Re: nve locking fixes round 2

From: Matthew Dillon <dillon_at_apollo.backplane.com> Date: Thu, 24 Nov 2005 15:29:14 -0800 (PST) · This archive was generated by hypermail 2.4.0 : Wed May 19 2021 - 11:38:48 UTC

:Ok, now that the first set of locking overhaul is in the tree, can folks with 
:working nve(4) adapters test the patch referenced below and make sure there 
:are no regressions.  Having the IFF_UP fiddling turned off may or may not 
:help folks getting the TX timeouts as well, btw, so if people are feeling 
:brave they can try this patch as well.  Note it is only applicable to recent 
:current.
:
:http://www.FreeBSD.org/~jhb/patches/nve_locking.patch
:
:-- 
:John Baldwin <jhb_at_FreeBSD.org>  <><  http://www.FreeBSD.org/~jhb/
:"Power Users Use the Power to Serve"  =  http://www.FreeBSD.org

    The reason I set sc->pending_txs to 0 in DFly after the reinit is
    because when a watchdog timeout occurs and you reset the device,
    *ALL* mbufs still sitting in the transmit ring are lost.  They will
    never be acknowledged, ever.  So pending_txs will never drop back to 0 on
    its own.  This is what led to continuous watchdog timeout reports
    when, in fact, only one timeout actually occured.

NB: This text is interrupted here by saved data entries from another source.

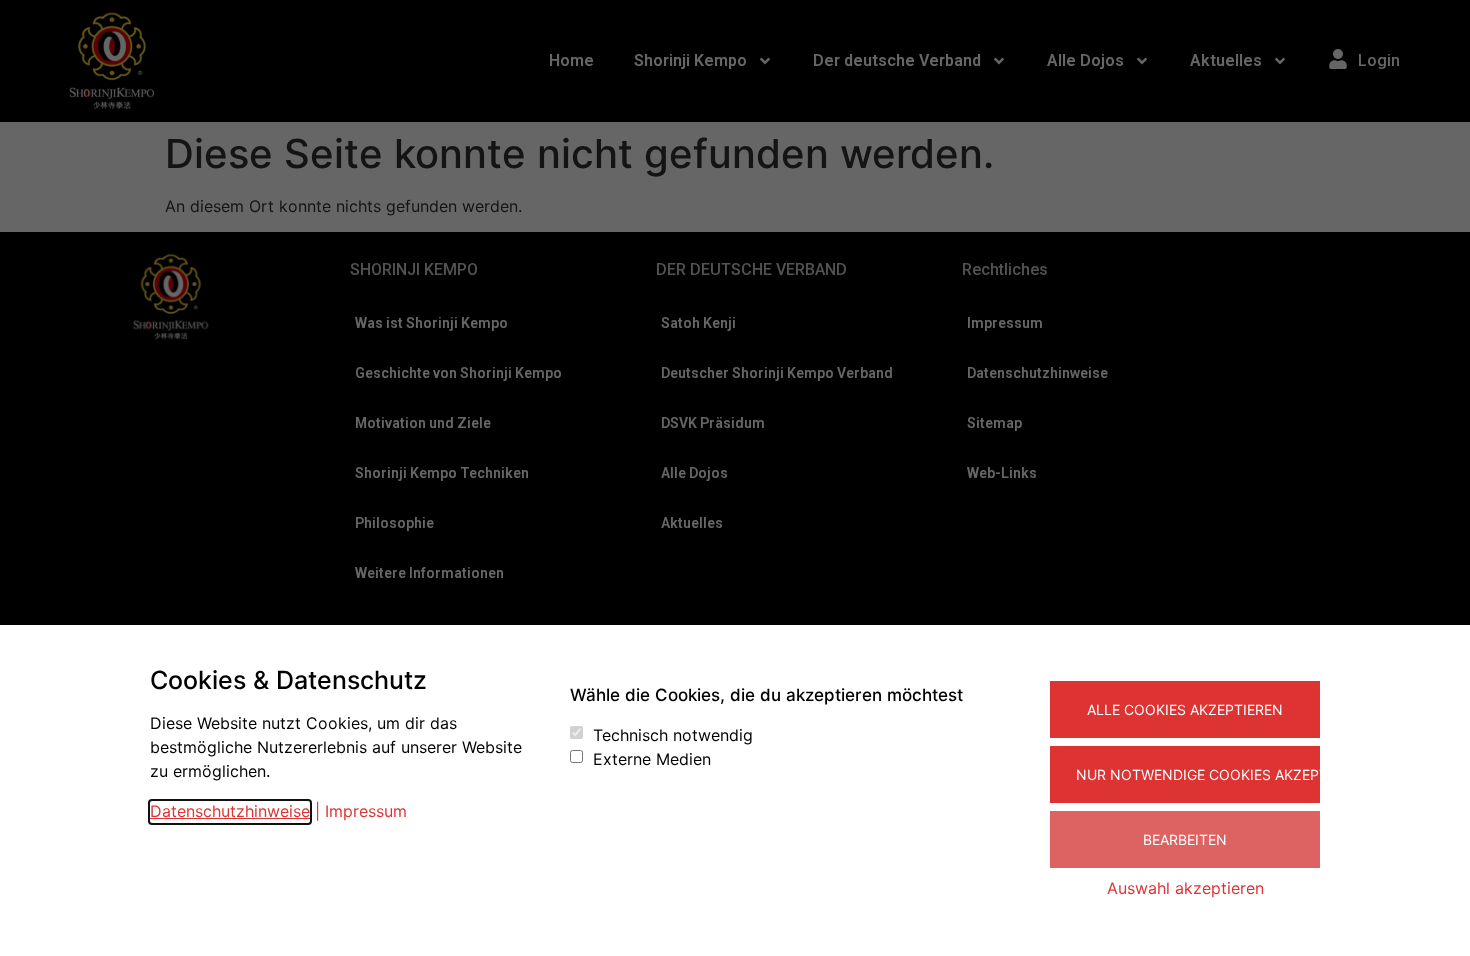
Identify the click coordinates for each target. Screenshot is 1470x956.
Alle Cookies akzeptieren (1185, 709)
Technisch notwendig (673, 735)
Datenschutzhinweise (230, 811)
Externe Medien (652, 759)
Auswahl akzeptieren (1185, 888)
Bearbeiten (1185, 839)
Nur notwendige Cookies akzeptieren (1198, 774)
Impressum (366, 811)
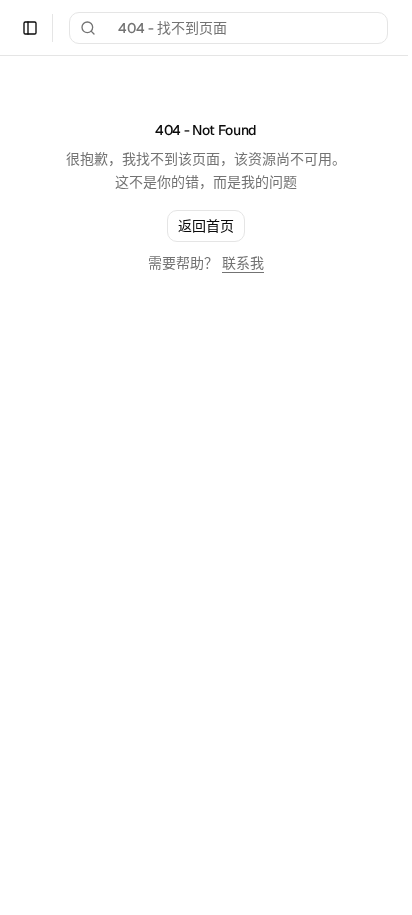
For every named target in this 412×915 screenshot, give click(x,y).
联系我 (243, 263)
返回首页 (206, 226)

    The FreeBSD code does set pending_txs to 0 in nve_stop().  I'm not
    sure this is correct, however, unless the pfnStop() ABI call cleans
    out pending mbufs in the transmit ring (which seems unlikely).  The
    count would wind up going negative.

    Another problem that neither of us has dealt with yet is recovery of
    dead transmit mbufs.  Right now that only occurs in nve_ospackettx(),
    but nve_ospackettx() is only called by the Nvidia code during normal
    operation.  ABI calls to e.g. reset the Nvidia device will *NOT* 
    clean out the transmit ring and call nve_ospackettx(), so we lose track
    of all the mbufs that were sitting in there at the time of a reinit.

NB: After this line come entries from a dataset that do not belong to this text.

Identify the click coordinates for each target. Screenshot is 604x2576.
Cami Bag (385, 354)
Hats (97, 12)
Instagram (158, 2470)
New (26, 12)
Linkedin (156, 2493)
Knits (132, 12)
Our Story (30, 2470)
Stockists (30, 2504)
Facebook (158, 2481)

    But, of course, the biggest problem is simply the fact that the NVidia
    ABI library seems to be rather broken.  On my nForce4-based boxes the
    DFly driver can recover from numerous watchdog timeouts (and they occur
    quite often, even when the network load is virtually nil), but after an
    hour or two of testing at GiGE speeds the hardware itself stops working
    entirely, to the point where I have to physically unplug and replug
    the power cord for the machine for the hardware to start working again.

					-Matt
					Matthew Dillon 
					<dillon_at_backplane.com>